È il primo passo verso il riconoscimento dell’altro. Non è un caso però, che la domanda spesso venga posta dallo straniero: nel suo caso, definire la situazione è un atto prioritario per la propria sopravvivenza. Chi sta qu”, invece, porta con sé un insieme di conoscenze, schemi di comportamento, credenze tali, che solo raramente è disposto a metterle in dubbio. Sono parte della propria identità.
La sola presenza dello straniero può essere a volte fastidiosa perché rappresenta la visibilità di un là, e cioè rappresenta la minaccia di decentramento della nostra prospettiva. In una prospettiva multiculturale, lo spazio dell’interazione necessitata con lo straniero può ridursi al luogo della mia intenzionalità, in un linguaggio che non è, o non è ancora, il linguaggio dell’altro. Così si costruisce anche il suo là, con una ridefinizione di identità che tenta anche un addomesticamento.
Questa nostra ricerca non può che concludersi con il nobilissimo messaggio pronunciato da Papa Francesco in occasione della giornata mondiale del migrante e del rifugiato: «Il forestiero dimorante fra voi lo tratterete come colui che è nato fra voi; tu l’amerai come te stesso perché anche voi siete stati forestieri in terra d’Egitto.

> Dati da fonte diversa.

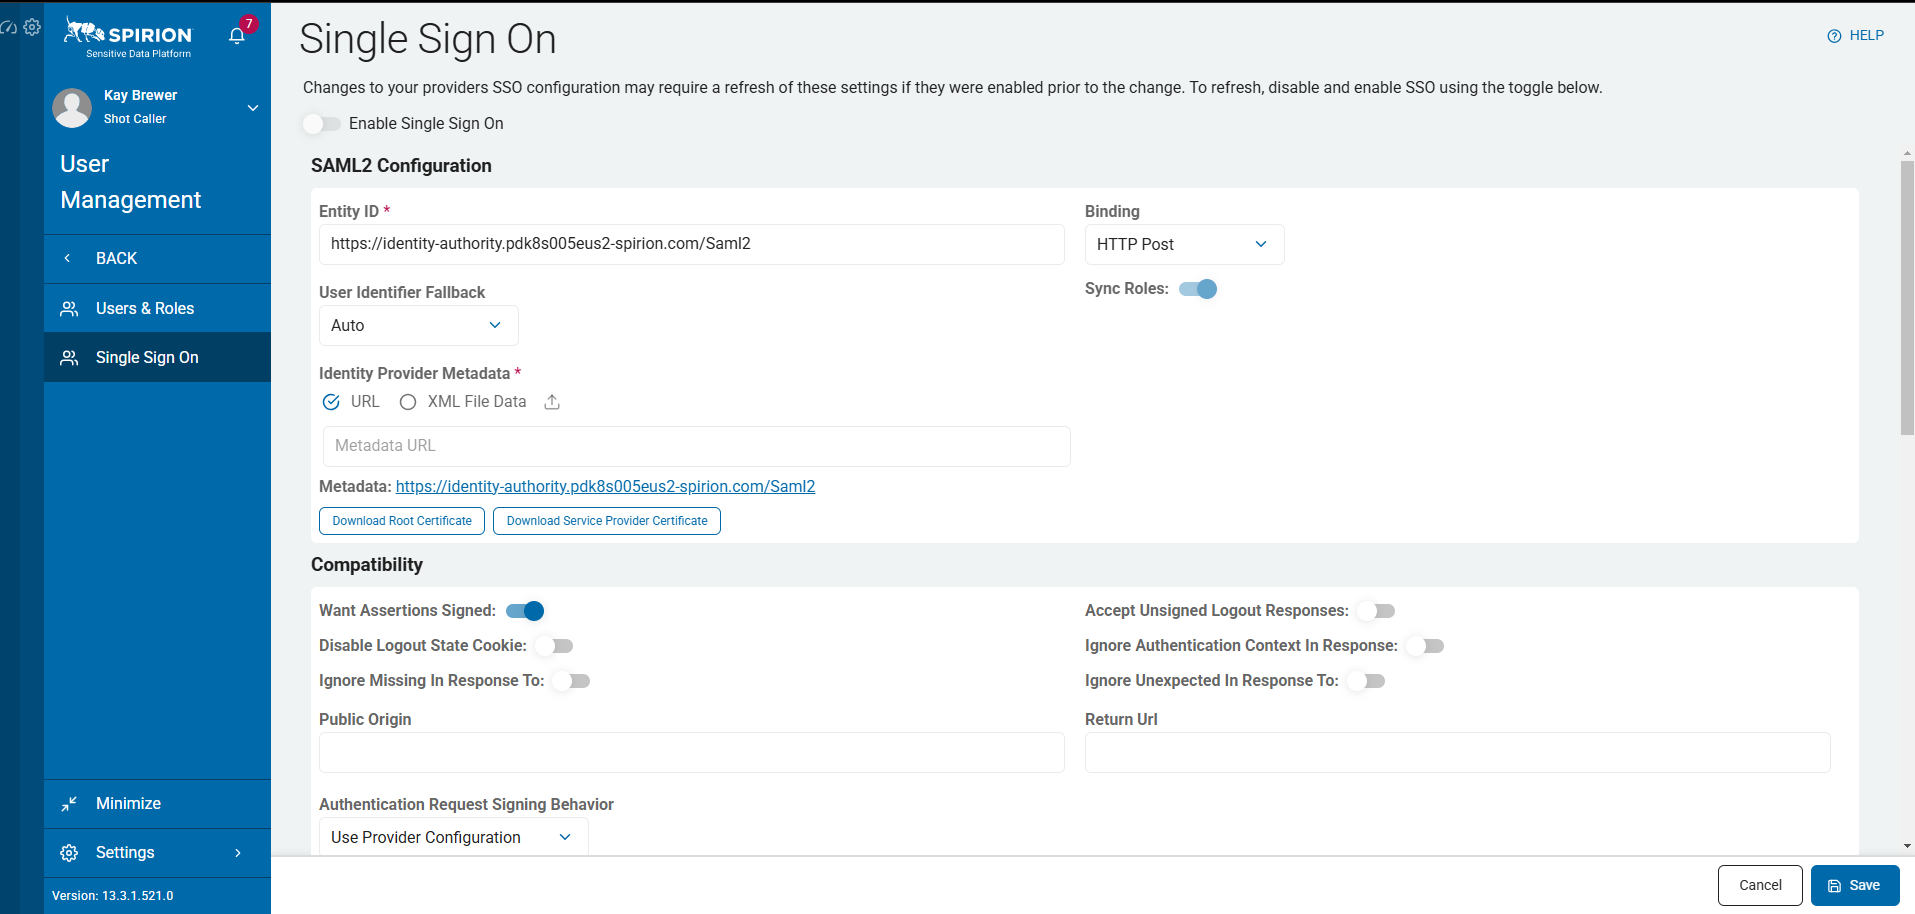Expand Authentication Request Signing Behavior dropdown
Viewport: 1915px width, 914px height.
tap(453, 837)
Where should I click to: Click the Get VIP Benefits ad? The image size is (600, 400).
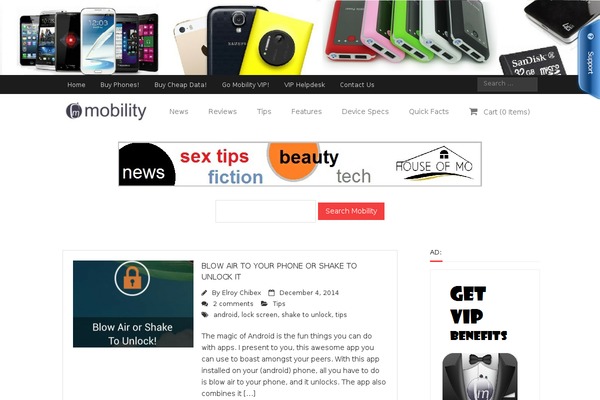tap(485, 335)
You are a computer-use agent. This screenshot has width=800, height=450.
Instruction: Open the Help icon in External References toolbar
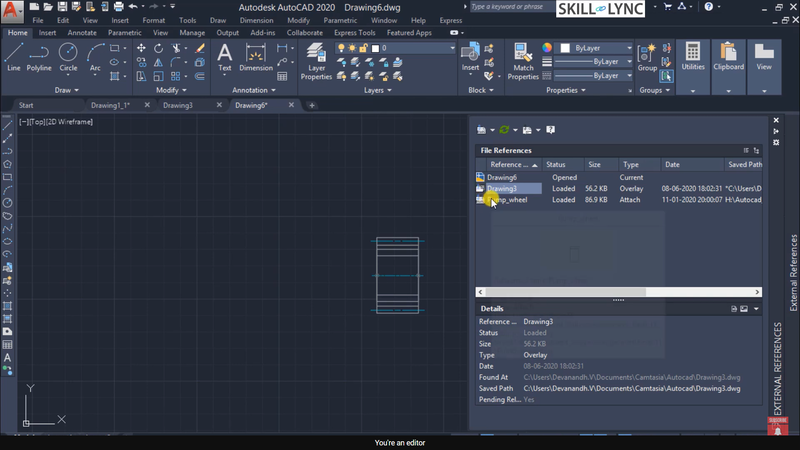point(550,129)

Io sono il Signore, vostro Dio» (Lv 19,34). Durante i miei primi anni di pontificato ho ripetutamente espresso speciale preoccupazione per la triste situazione di tanti migranti e rifugiati che fuggono dalle guerre, dalle persecuzioni, dai disastri naturali e dalla povertà. Si tratta indubbiamente di un “segno dei tempi” che ho cercato di leggere, invocando la luce dello Spirito Santo sin dalla mia visita a Lampedusa l’8 luglio 2013. Nell’istituire il nuovo Dicastero per il Servizio dello Sviluppo Umano Integrale, ho voluto che una sezione speciale, posta ad tempus sotto la mia diretta guida, esprimesse la sollecitudine della Chiesa verso i migranti, gli sfollati, i rifugiati e le vittime della tratta.
Ogni forestiero che bussa alla nostra porta è un’occasione di incontro con Gesù Cristo, il quale si identifica con lo straniero accolto o rifiutato di ogni epoca. Il Signore affida all’amore materno della Chiesa ogni essere umano costretto a lasciare la propria patria alla ricerca di un futuro migliore. Tale sollecitudine deve esprimersi concretamente in ogni tappa dell’esperienza migratoria: dalla partenza al viaggio, dall’arrivo al ritorno.

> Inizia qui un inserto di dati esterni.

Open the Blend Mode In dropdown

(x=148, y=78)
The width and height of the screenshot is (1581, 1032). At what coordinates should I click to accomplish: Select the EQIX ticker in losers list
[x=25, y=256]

E’ una grande responsabilità che la Chiesa intende condividere con tutti i credenti e gli uomini e le donne di buona volontà, i quali sono chiamati a rispondere alle numerose sfide poste dalle migrazioni contemporanee con generosità, alacrità, saggezza e lungimiranza, ciascuno secondo le proprie possibilità. Al riguardo, desidero riaffermare che «la nostra comune risposta si potrebbe articolare attorno a quattro verbi fondati sui principi della dottrina della Chiesa: accogliere, proteggere, promuovere e integrare».
Un messaggio dall’altissimo valore etico e morale quello di Papa Francesco. Una straordinaria linea guida che deve illuminare le nostre azioni ed il nostro modo di approcciarsi con gli altri, soprattutto quando questi altri sono diversi da noi. Non dimentichiamoci che se a guidare il mondo è l’amore la nostra vita sarà decisamente migliore.